Diagnosing esophageal cancer

This page was reviewed under our medical and editorial policy by

Toufic Kachaamy, MD, Chief of Medicine, City of Hope Phoenix

This page was reviewed on January 13, 2022.

A thorough and accurate cancer diagnosis is the first step in developing an esophageal cancer treatment plan. Your care team will use a variety of tests and tools designed for diagnosing esophageal cancer, evaluating the disease and developing your individualized treatment plan. Imaging tests can help the care team track the size of the tumors, monitor your response to treatment, and modify your plan when needed.

Imaging tests for cancer of the esophagus

Imaging procedures used for diagnosing esophageal cancer include:

Barium swallow (esophagram) uses X-rays to take images of your esophagus after you swallow a thick, chalky liquid called barium. The X-rays can highlight any abnormal areas in the inner lining of your esophagus.

Computed tomography (CT) scan for esophageal cancer uses X-ray images to present detailed images of the esophagus and surrounding tissues. It also helps to identify the spread of cancer to other distant organs, such as the liver.

Magnetic resonance imaging (MRI) may be useful in detecting esophageal tumors and metastases. This diagnostic technique offers greater soft tissue contrast than a CT scan. An MRI scan uses magnetic fields, not X-rays, to create internal images of the body. You may be given an injection with a contrast medium so that the images are clearer.

PET/CT scans are combined to detect cancer and whether it has spread throughout the body. You’ll be injected with a small amount of radioactive sugar to visualize areas of high activity that could be cancer, as the cells take up this substance.

Endoscopy for cancer of the esophagus

Upper endoscopy is one of the most common ways of diagnosing esophageal cancer. It may be used as a biopsy, as well as to determine the extent of the tumor. The camera on the end of the endoscope allows doctors to see the lining of the esophagus and detect abnormalities. The procedure is performed while the patient is under sedation. The doctor reviews the images on a monitor, looking for any abnormal areas in your esophagus wall.
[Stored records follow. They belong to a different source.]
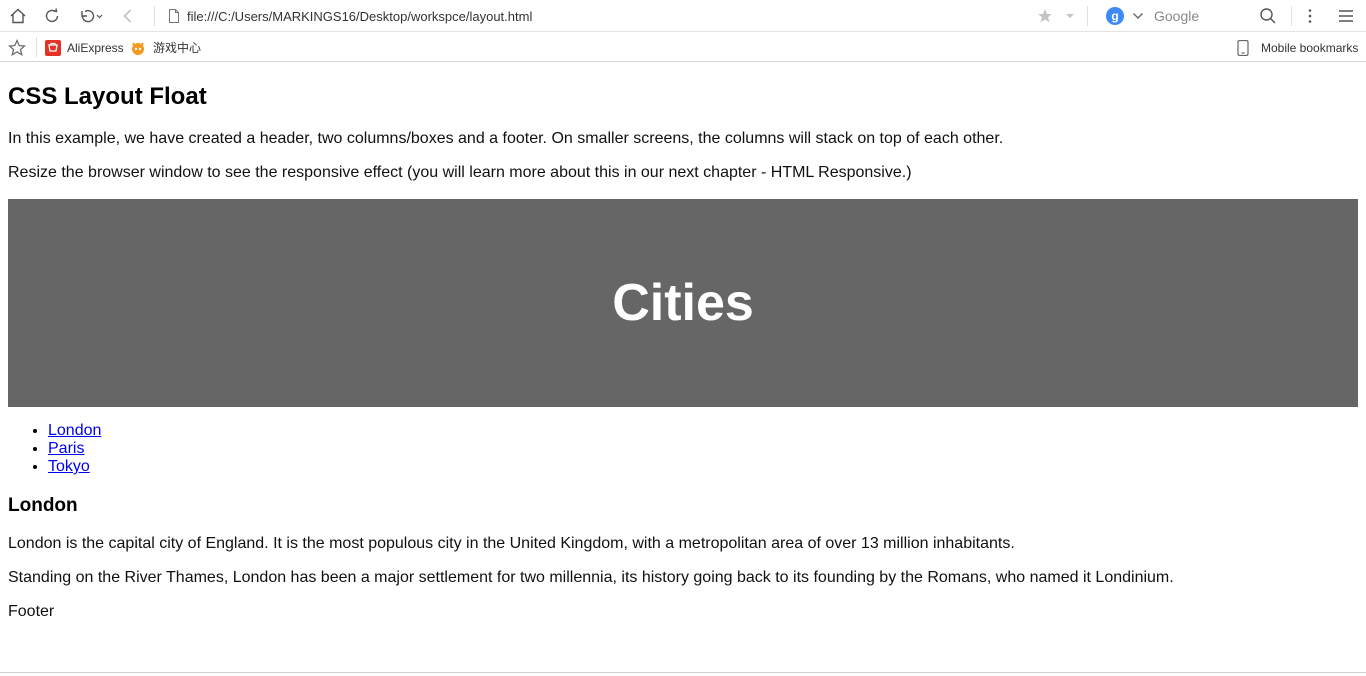 The image size is (1366, 676). I want to click on chevron-down-icon, so click(1138, 16).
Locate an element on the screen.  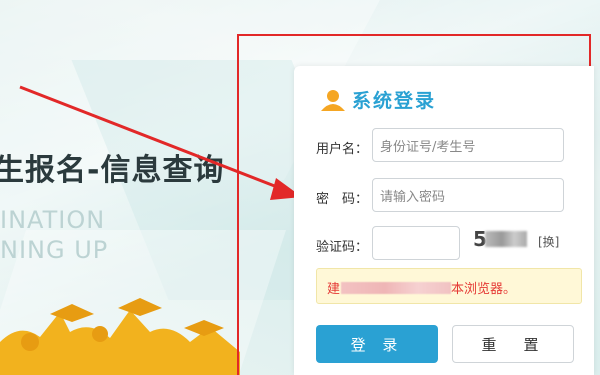
graduation-crowd-illustration is located at coordinates (120, 336).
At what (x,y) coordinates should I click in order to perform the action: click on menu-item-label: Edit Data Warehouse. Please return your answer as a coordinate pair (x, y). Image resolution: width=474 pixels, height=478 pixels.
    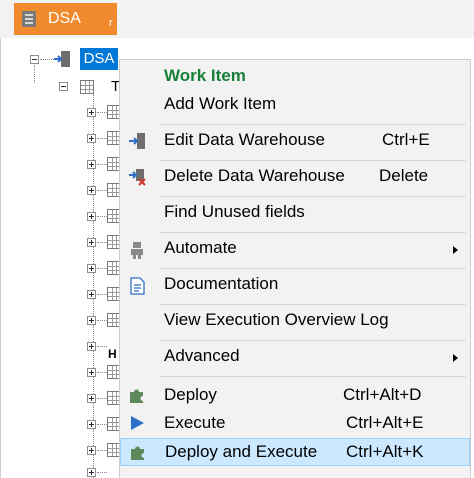
    Looking at the image, I should click on (244, 140).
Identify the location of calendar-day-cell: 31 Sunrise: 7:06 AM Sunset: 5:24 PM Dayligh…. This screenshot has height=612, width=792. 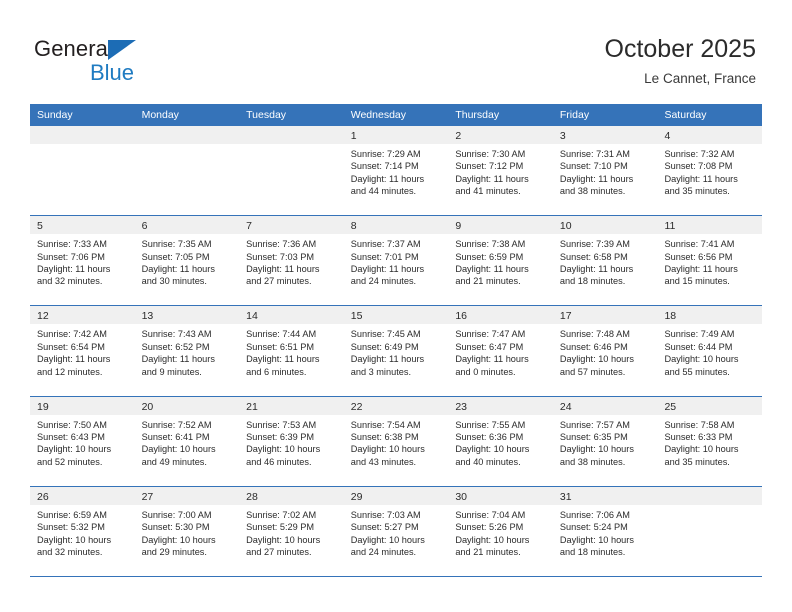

Some esophageal cancers grow so that they block the opening of the esophagus. If this is the case, your doctor would be able to use instruments that are designed to help enlarge the opening, allowing food and liquid to pass through.

Endoscopic ultrasound (EUS) allows doctors to see the esophagus and surrounding tissues on an ultrasound machine. This test for esophageal cancer is designed to detect abnormalities in the surrounding tissue and lymph nodes. An EUS also helps stage esophageal cancer, which guides treatment decisions and prognosis assessments. This procedure is often done at the same time as an upper endoscopy. The test requires an endoscopic probe to be placed in your esophagus through your mouth. Ultrasound is attached to the probe. Sound waves from the ultrasound create images to show whether you have a tumor in the walls of your esophagus and, if so, how deep it’s grown and how far it’s spread. Ultrasound may also be used to take samples from nearby lymph nodes to determine whether cancer has spread there.

Bronchoscopy is much like an endoscopy in that your doctor threads a thin, flexible tube with a light on the end into the area where your trachea, or windpipe, branches out into your lungs. The tube enters through your nose or mouth and is directed down your windpipe and into the area known as the bronchial tree. Your doctor may order a bronchoscopy if the tumor is in the upper part of your airway or is suspected to be growing into your airway.

Biopsy and lab tests for cancer of the esophagus

Biopsy may not only be used to help diagnose cancer, but it also may help differentiate an adenocarcinoma from squamous cell carcinoma, which are two types of esophageal cancer with very different treatments and prognosis. Other tests can help find cancer, but a biopsy is needed to make a definitive diagnosis. During a biopsy, tissue is taken from the suspicious area and sent to a pathology laboratory, where a pathologist will examine the tissue under a microscope.

Advanced genomic testing examines a tumor to look for DNA alterations that may be driving its growth and other behaviors. Your doctors are looking for tumor markers or biomarkers—mutations in genes, proteins and other substances—that are unique to the cancer. By identifying the mutations that occur in a cancer cell’s genome, your care team may be able to tailor your treatment based on these findings.

Nutrition panel is used to evaluate patients for deficiencies in nutrients, such as vitamin D and iron. The test may help identify the nutrients patients need replaced or boosted to support their quality of life.

Learn more about our nutrition therapy program.

Blood tests

No blood test alone can diagnose esophageal cancer. However, your care team may order blood tests to provide more information about what’s happening inside your body when diagnosing cancer of the esophagus.

Complete blood count (CBC) measures different cells found in your blood. If you have too few red blood cells, for example, it could indicate that you’re anemic. One possible cause of a low red blood cell count is that the tumor is bleeding.

A liver panel is a blood test that measures enzymes, proteins and other substances that your liver makes. If your numbers are outside the normal range, it could indicate that esophageal cancer has spread to your liver.